▶ **Records shown**:
▬▬▬

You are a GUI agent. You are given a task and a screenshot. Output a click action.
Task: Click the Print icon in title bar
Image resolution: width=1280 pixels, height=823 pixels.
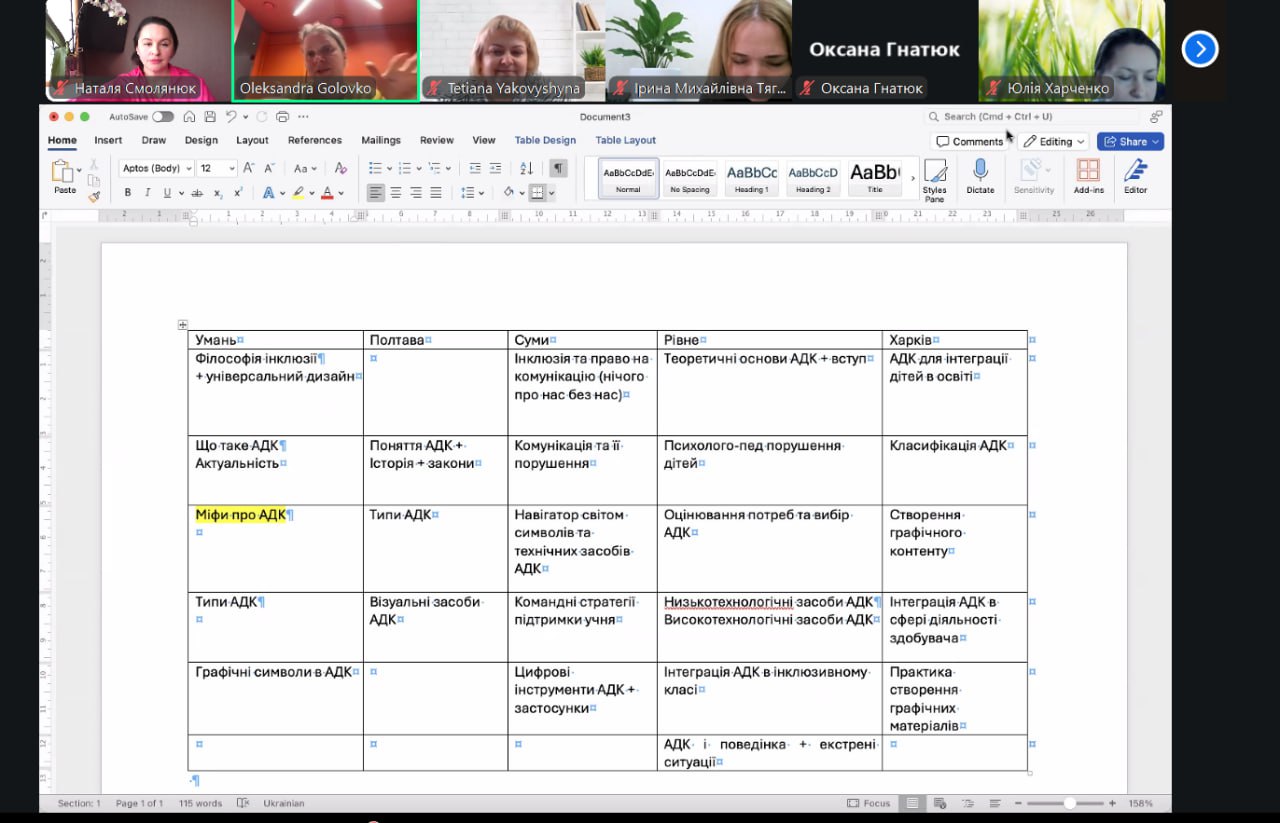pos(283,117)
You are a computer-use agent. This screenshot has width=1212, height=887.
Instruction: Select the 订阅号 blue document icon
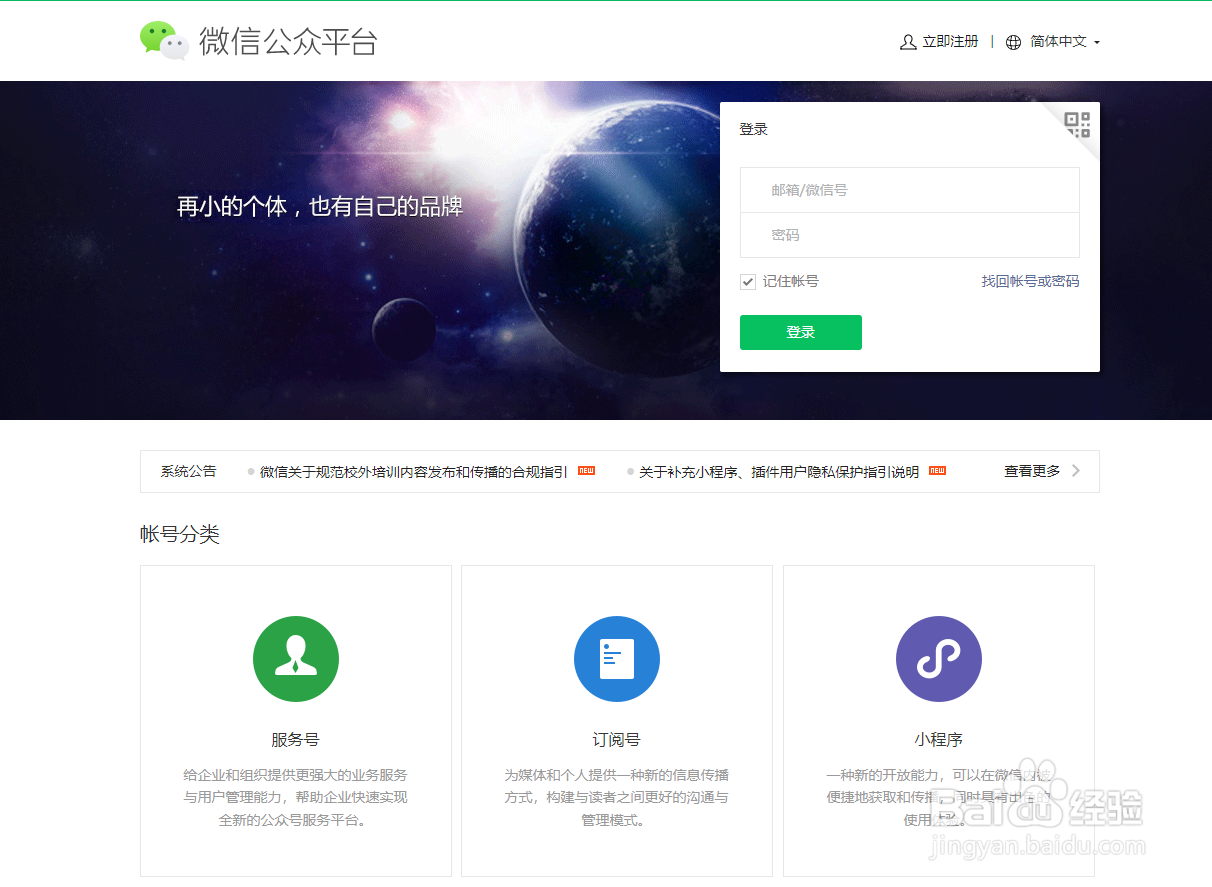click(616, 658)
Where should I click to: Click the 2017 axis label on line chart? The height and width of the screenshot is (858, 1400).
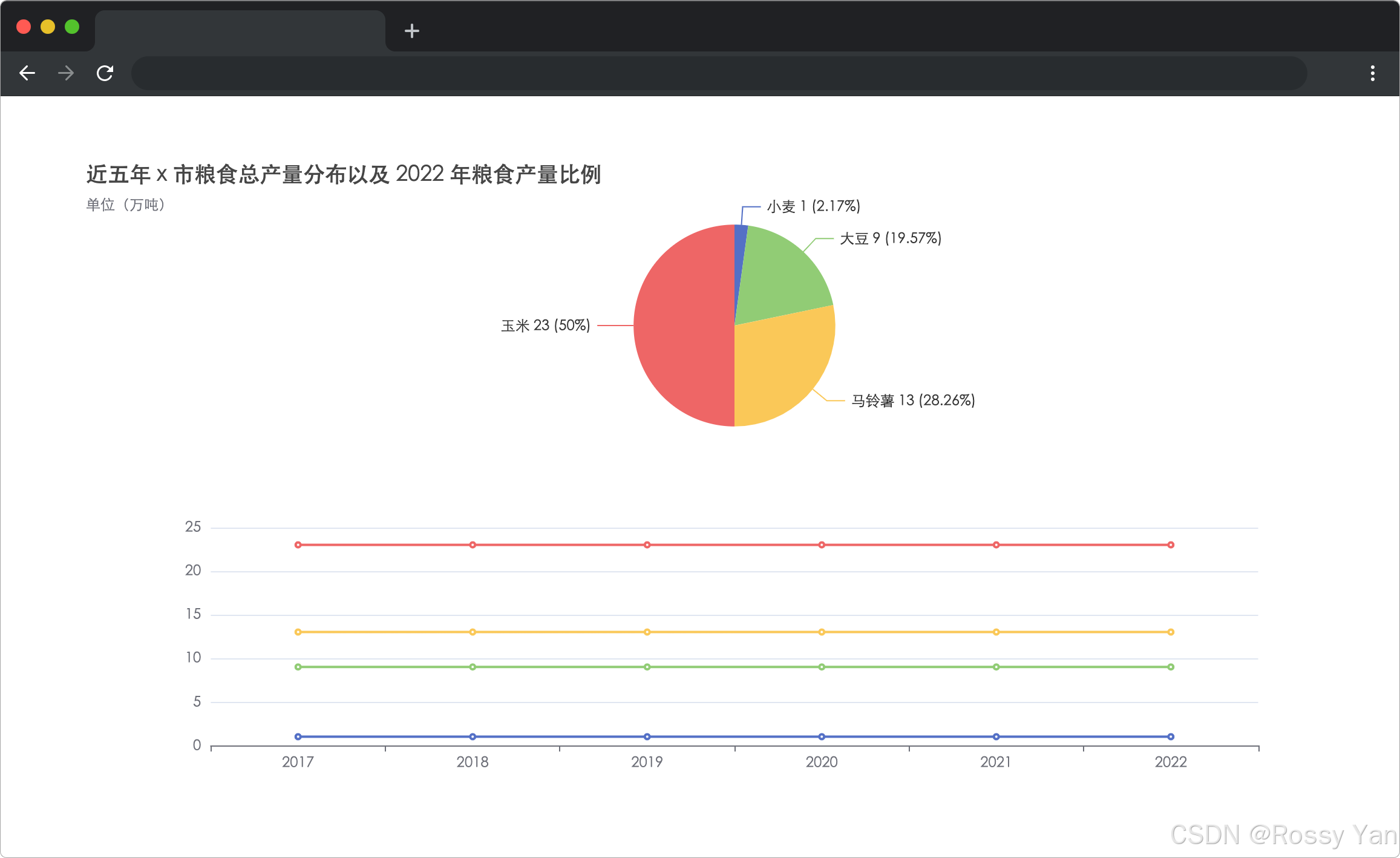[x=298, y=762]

▬▬▬

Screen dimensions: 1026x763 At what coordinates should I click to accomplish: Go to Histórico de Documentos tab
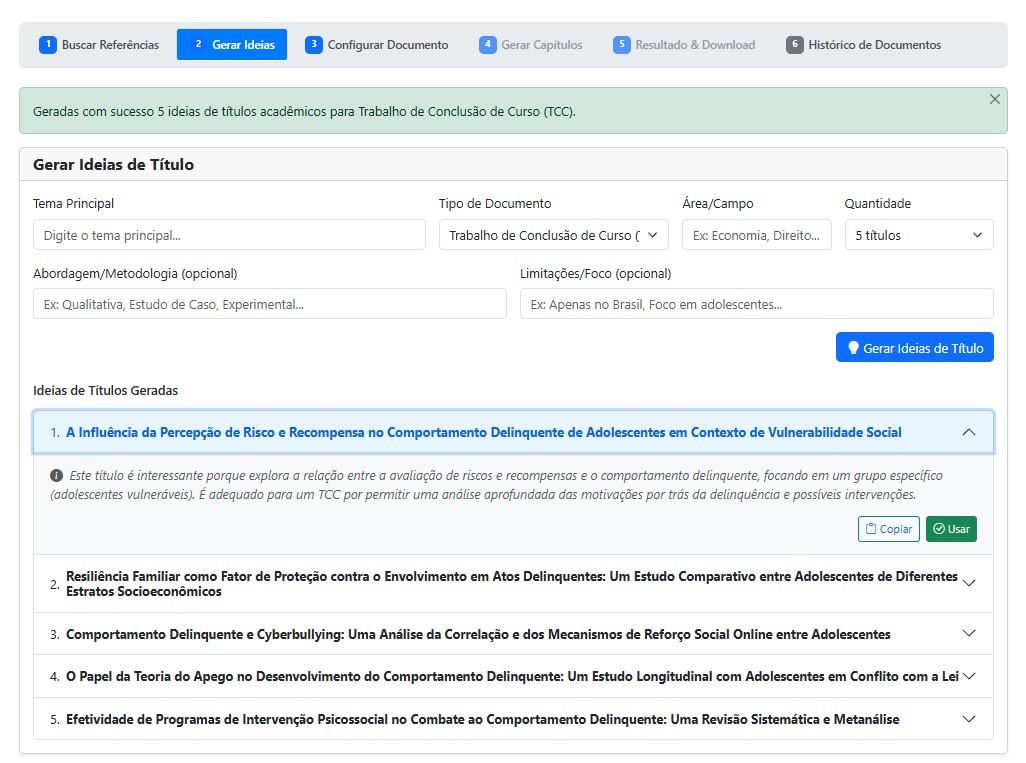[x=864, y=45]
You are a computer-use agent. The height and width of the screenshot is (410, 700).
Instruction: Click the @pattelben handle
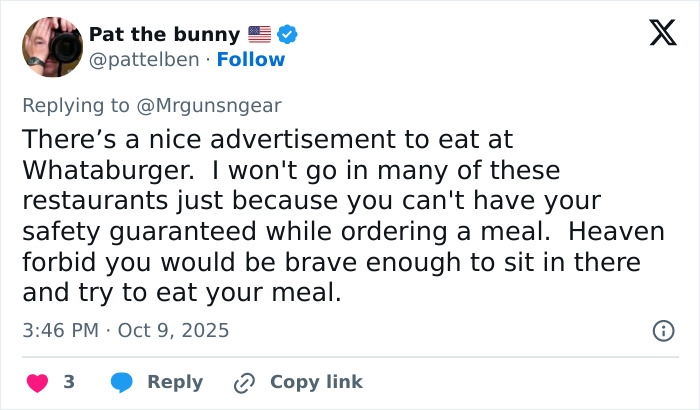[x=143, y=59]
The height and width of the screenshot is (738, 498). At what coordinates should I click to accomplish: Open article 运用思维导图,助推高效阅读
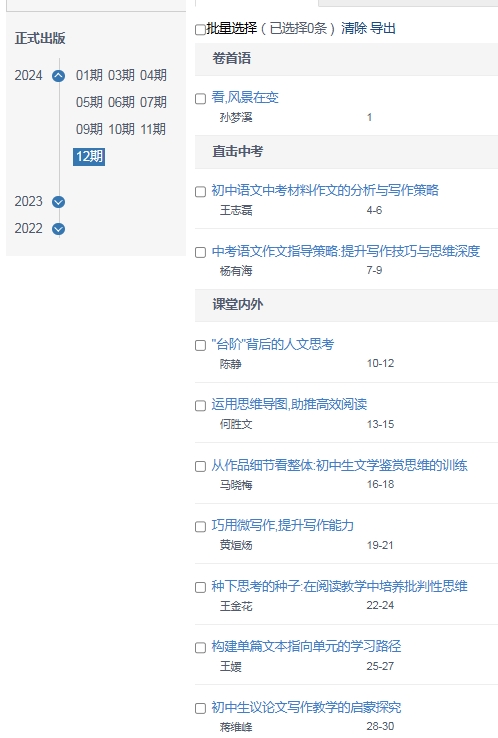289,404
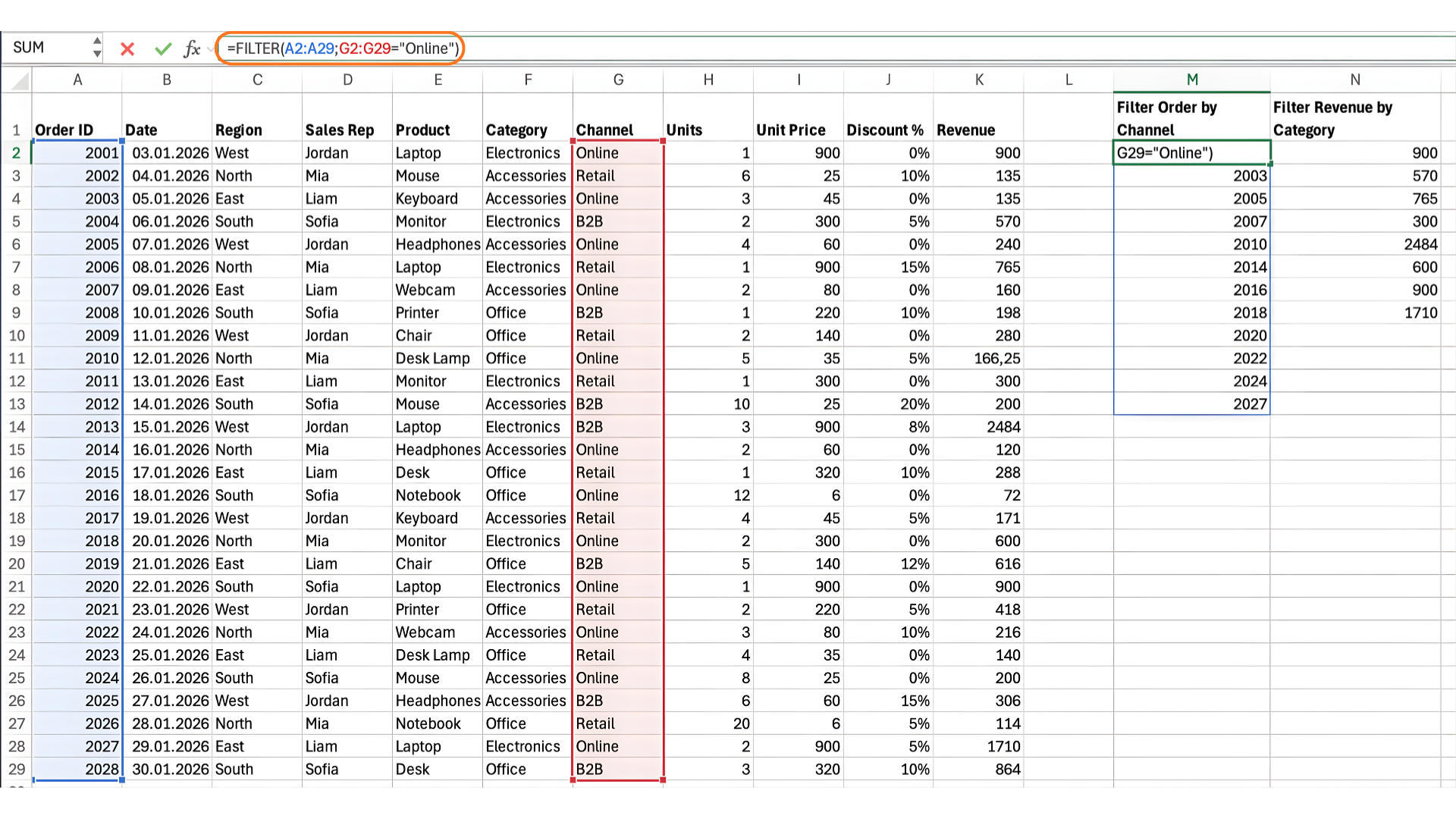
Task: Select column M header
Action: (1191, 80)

▬▬▬

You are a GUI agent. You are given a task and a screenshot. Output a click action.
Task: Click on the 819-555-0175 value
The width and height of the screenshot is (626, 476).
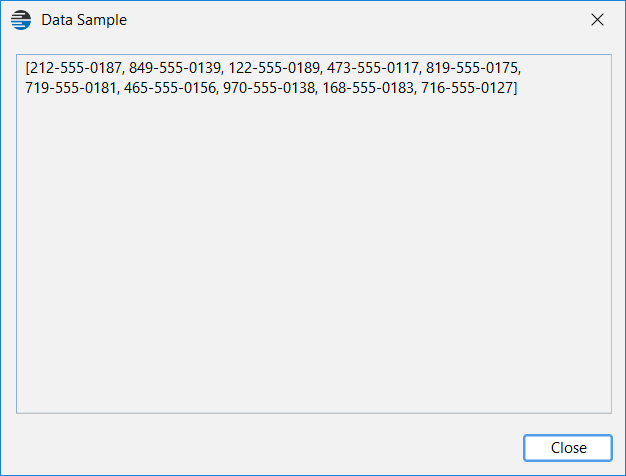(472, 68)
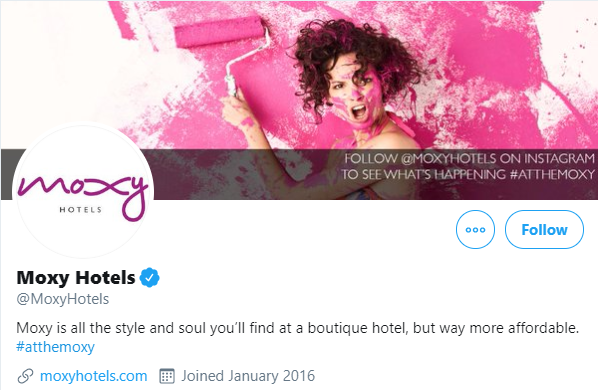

▬▬▬

▶ **Task goal**:
Can you update the rows starting at the line that contains "Screen dimensions: 1026x763" and ending at the line that contains "Action: (1191, 80)", replacing "Instruction" with "Command" and changing nothing else? Leave the pictures out of your answer.

▶ **Full response**:
Screen dimensions: 1026x763 At what coordinates should I click to accomplish: Go to Histórico de Documentos tab
[x=864, y=45]
You are a computer-use agent. The height and width of the screenshot is (410, 700).
Command: Click the @pattelben handle
[x=143, y=59]
The height and width of the screenshot is (738, 498). At what coordinates should I click to accomplish: Open article 运用思维导图,助推高效阅读
289,404
Task: Select column M header
Action: (1191, 80)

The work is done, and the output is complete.